EXERCISE DIRECTIONS -> An exact copy is needed of the lines in the entries below from the line with "This screenshot has height=590, width=721." up to and including the line with "This screenshot has width=1568, height=524.", and of nothing else. Leave the pictures out.

Stored records
***
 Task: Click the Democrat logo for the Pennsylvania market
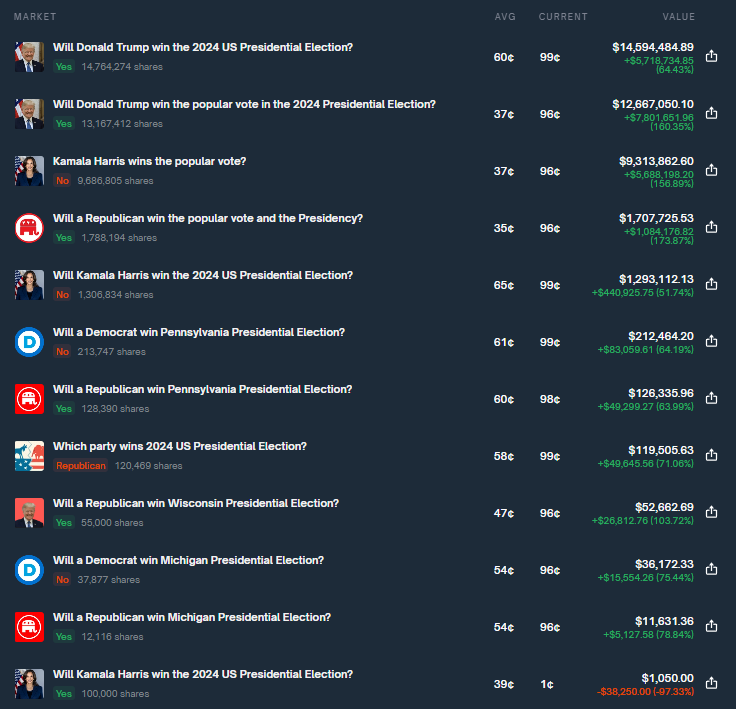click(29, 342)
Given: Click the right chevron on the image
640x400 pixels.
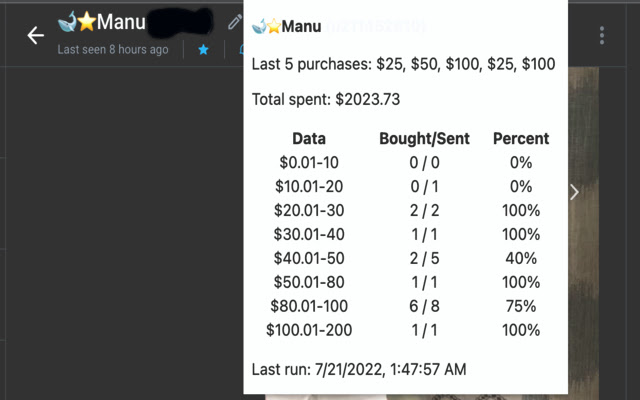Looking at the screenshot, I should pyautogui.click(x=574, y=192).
***
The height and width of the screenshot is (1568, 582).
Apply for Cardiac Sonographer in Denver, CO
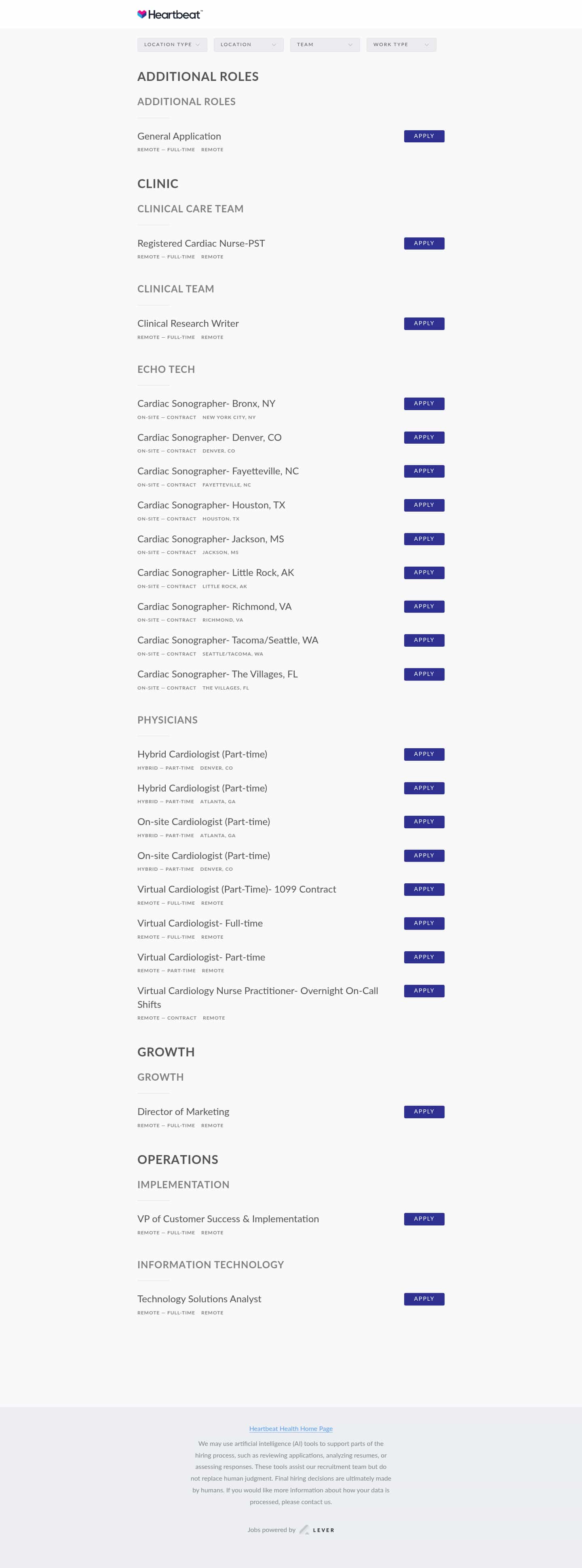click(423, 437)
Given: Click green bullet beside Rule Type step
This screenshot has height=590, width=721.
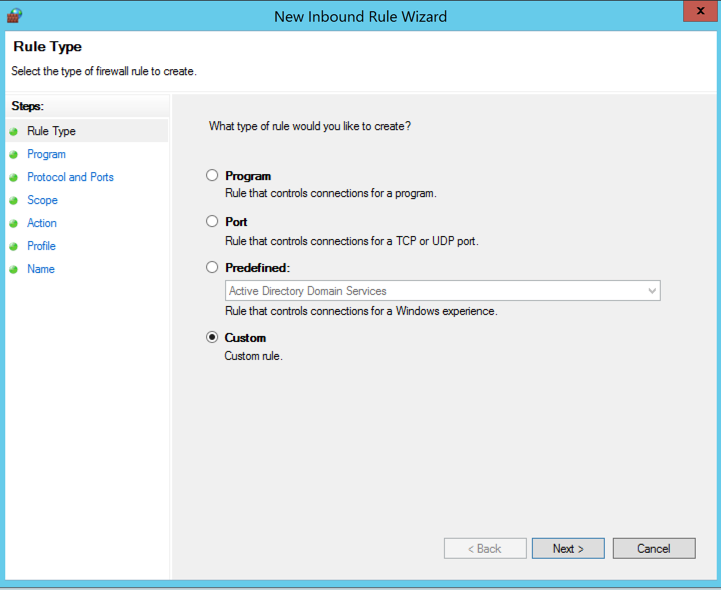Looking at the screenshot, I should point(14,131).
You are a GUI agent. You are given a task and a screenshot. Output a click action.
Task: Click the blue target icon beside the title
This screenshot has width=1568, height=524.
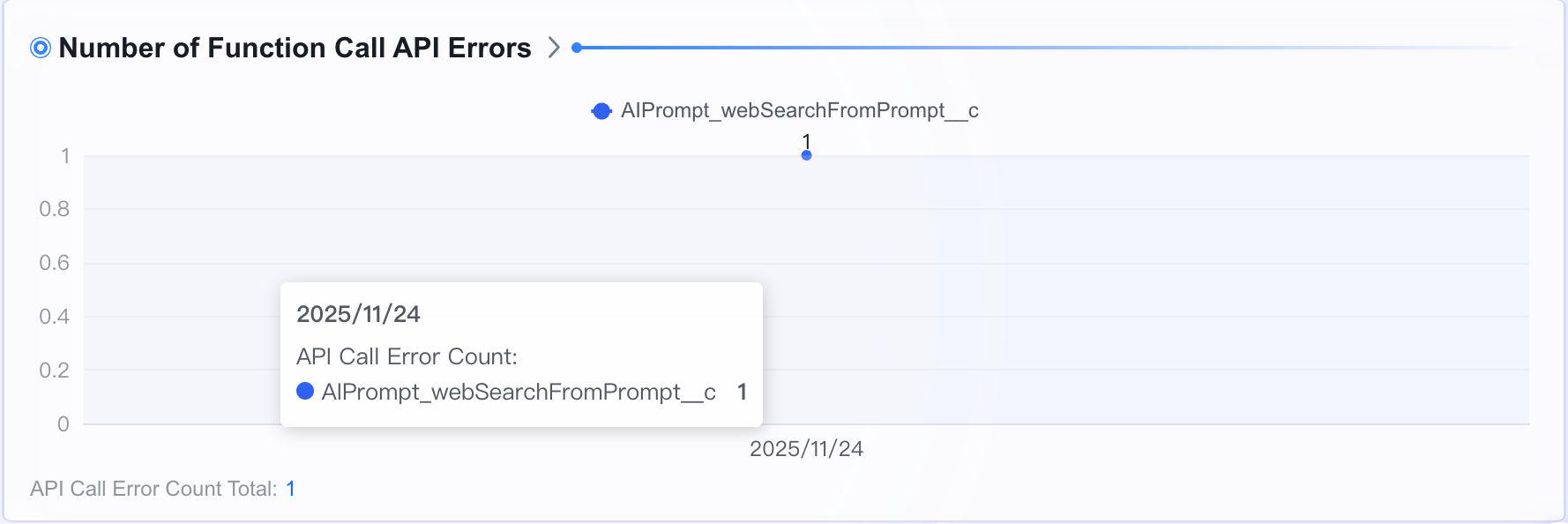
***
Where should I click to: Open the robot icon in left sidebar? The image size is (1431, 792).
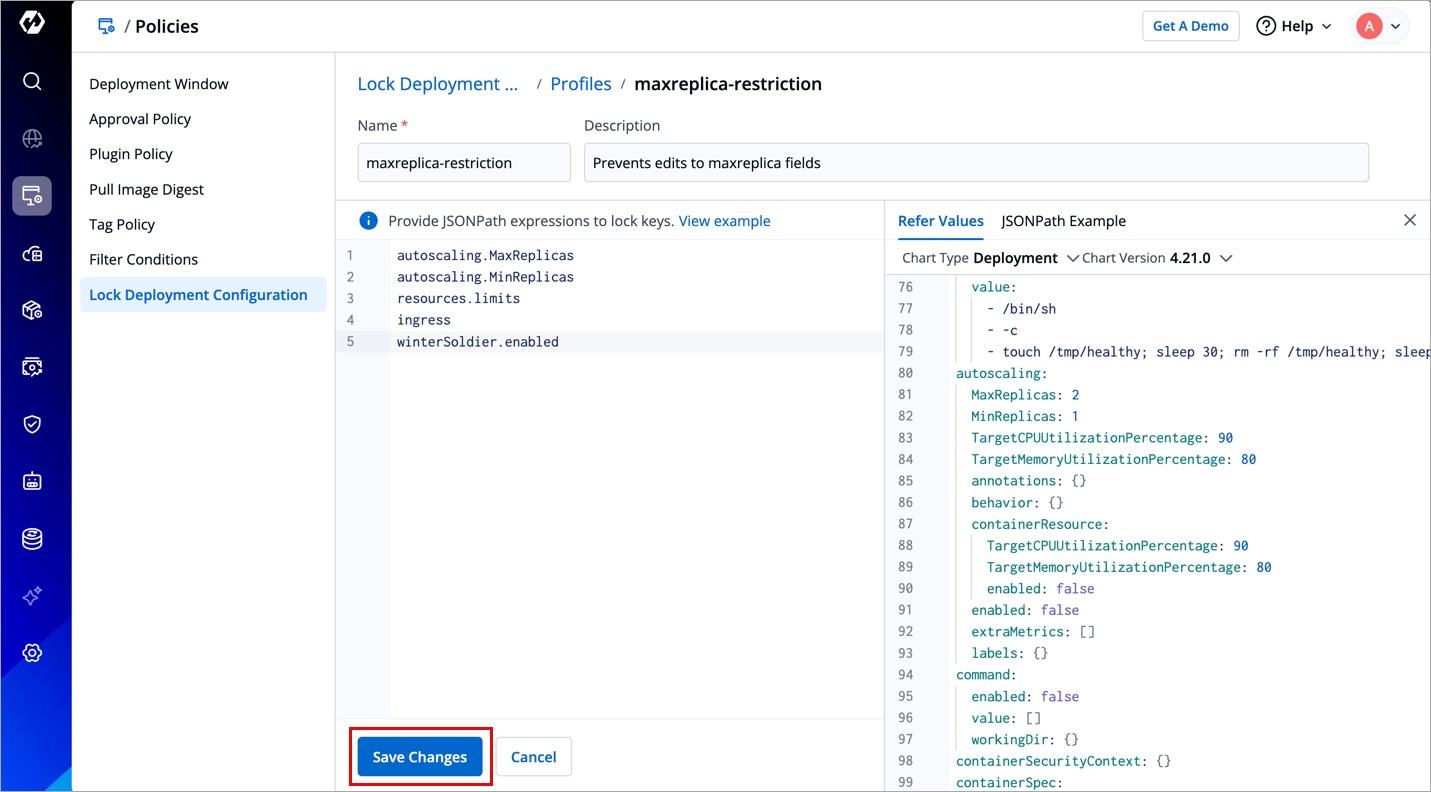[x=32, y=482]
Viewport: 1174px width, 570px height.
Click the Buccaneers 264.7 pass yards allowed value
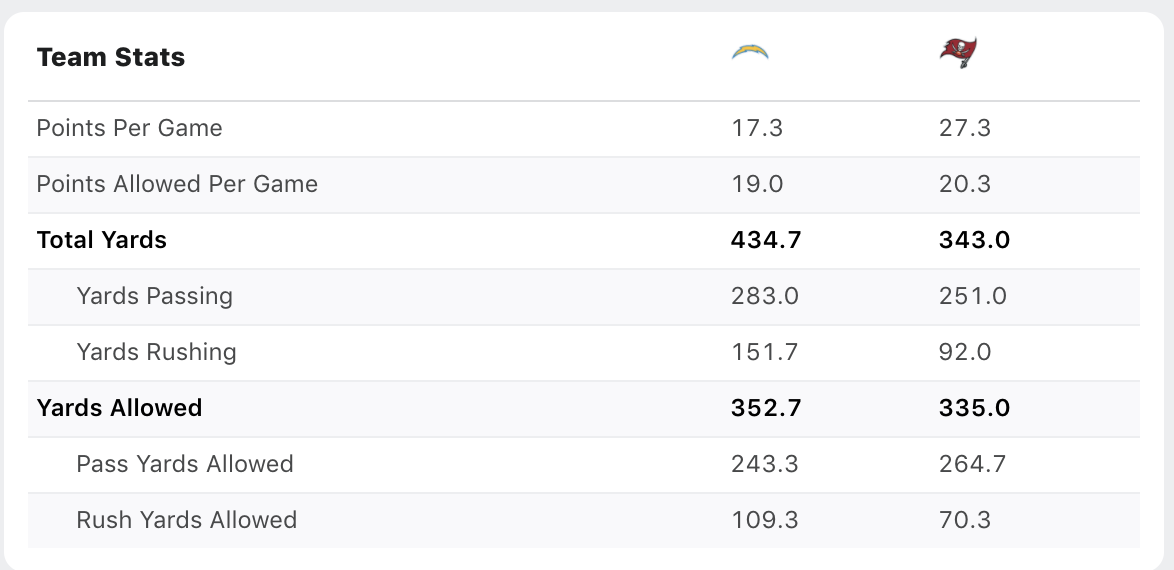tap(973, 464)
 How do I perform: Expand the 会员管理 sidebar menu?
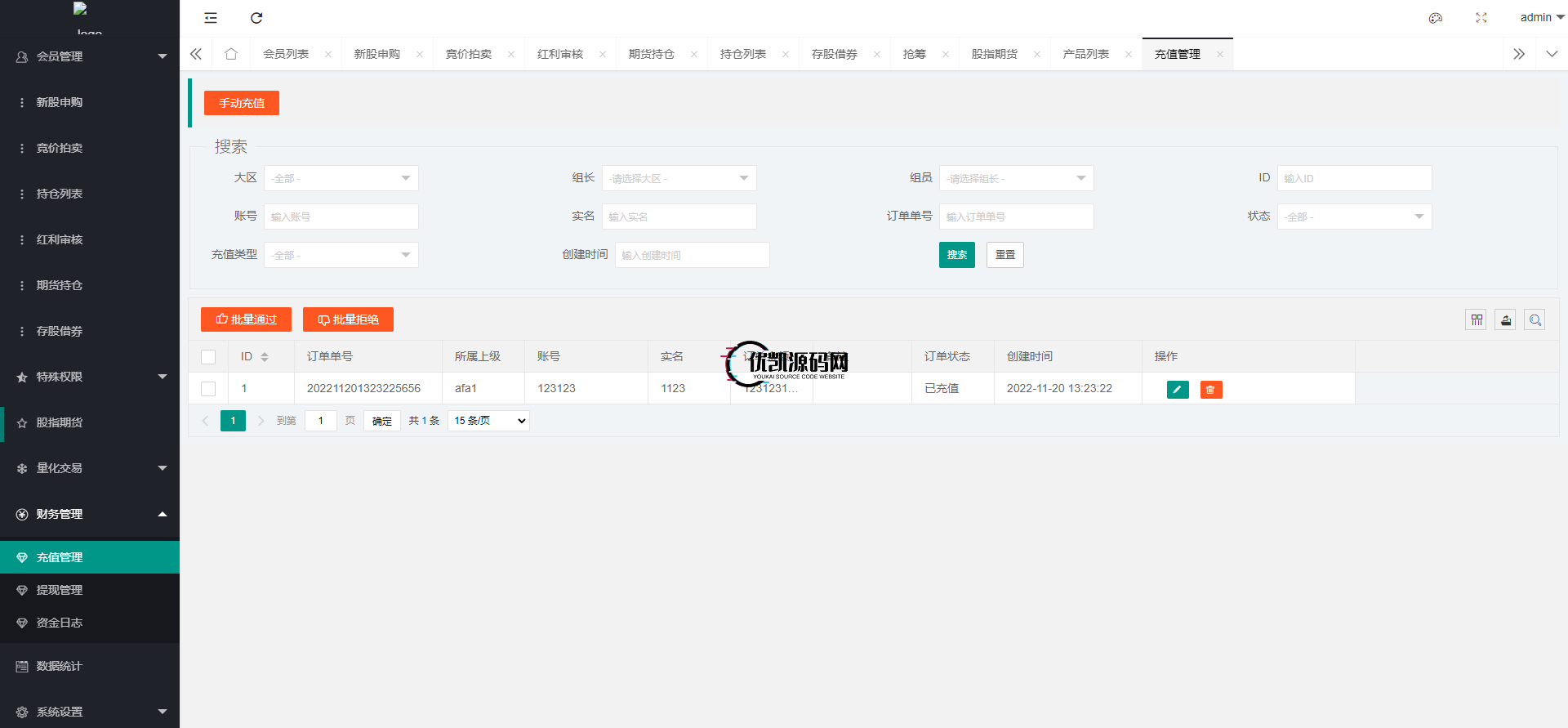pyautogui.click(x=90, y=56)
***
WRITTEN SOLUTION ->
This screenshot has height=590, width=721.
Looking at the screenshot, I should point(14,131).
You are a GUI agent. You are given a task and a screenshot. Output a click action.
Task: Click the blue target icon beside the title
This screenshot has width=1568, height=524.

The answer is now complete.